[Opening Exercise material section]

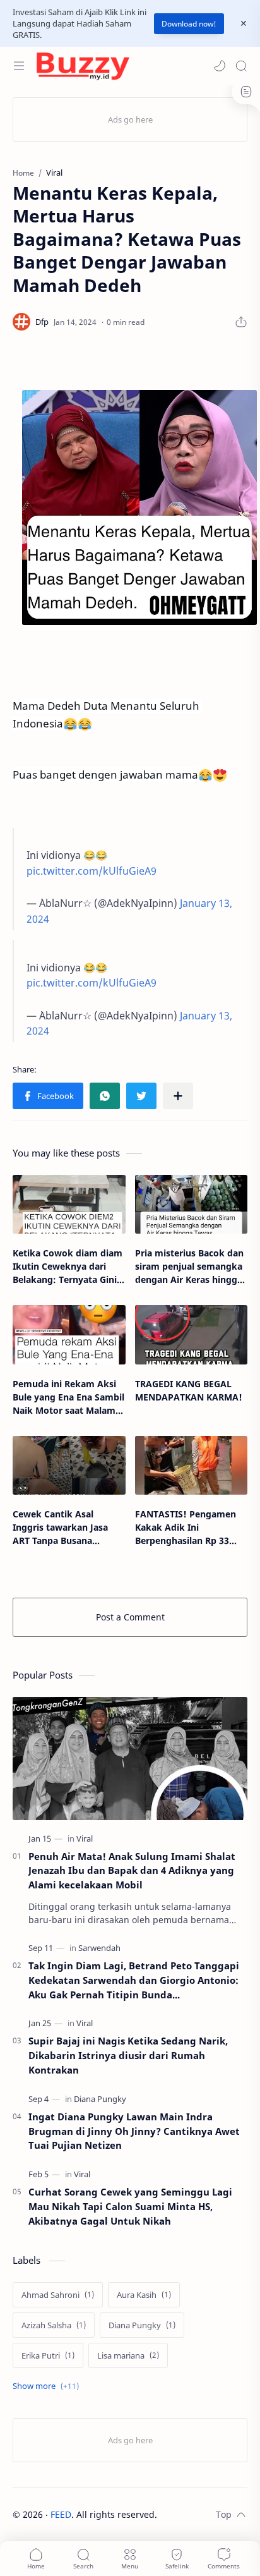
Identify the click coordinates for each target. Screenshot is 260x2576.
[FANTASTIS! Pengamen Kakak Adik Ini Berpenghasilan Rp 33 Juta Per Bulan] (191, 1465)
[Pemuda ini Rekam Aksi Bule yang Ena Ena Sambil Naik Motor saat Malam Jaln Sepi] (69, 1334)
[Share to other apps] (178, 1096)
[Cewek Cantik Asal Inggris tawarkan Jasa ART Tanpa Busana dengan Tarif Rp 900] (69, 1465)
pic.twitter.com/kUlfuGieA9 (92, 871)
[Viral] (84, 1838)
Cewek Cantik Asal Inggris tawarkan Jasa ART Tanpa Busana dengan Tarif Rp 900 (60, 1527)
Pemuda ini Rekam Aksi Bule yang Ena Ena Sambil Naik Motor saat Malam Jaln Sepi (68, 1397)
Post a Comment (130, 1617)
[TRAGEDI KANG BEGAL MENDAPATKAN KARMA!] (191, 1334)
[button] (219, 65)
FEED (60, 2514)
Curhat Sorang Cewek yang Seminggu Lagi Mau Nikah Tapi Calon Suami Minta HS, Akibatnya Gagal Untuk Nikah (130, 2206)
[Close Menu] (243, 23)
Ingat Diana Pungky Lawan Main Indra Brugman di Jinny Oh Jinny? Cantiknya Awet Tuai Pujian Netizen (134, 2131)
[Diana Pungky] (100, 2099)
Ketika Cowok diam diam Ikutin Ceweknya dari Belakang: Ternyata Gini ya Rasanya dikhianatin (67, 1266)
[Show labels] (48, 2386)
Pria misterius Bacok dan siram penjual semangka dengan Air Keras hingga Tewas (189, 1266)
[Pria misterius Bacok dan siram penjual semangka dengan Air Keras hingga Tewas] (191, 1204)
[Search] (241, 65)
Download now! (189, 23)
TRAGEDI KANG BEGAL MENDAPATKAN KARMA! (188, 1390)
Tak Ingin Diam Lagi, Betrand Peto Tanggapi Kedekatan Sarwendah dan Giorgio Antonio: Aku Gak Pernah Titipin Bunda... (133, 1980)
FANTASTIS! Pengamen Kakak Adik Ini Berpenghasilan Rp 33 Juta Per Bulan (185, 1527)
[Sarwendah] (99, 1947)
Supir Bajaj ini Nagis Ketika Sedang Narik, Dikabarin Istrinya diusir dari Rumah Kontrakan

[Closing Exercise material section]

Each line of the data that includes "Inggris" should be copied.

> _Response area_
[Cewek Cantik Asal Inggris tawarkan Jasa ART Tanpa Busana dengan Tarif Rp 900] (69, 1465)
Cewek Cantik Asal Inggris tawarkan Jasa ART Tanpa Busana dengan Tarif Rp 900 (60, 1527)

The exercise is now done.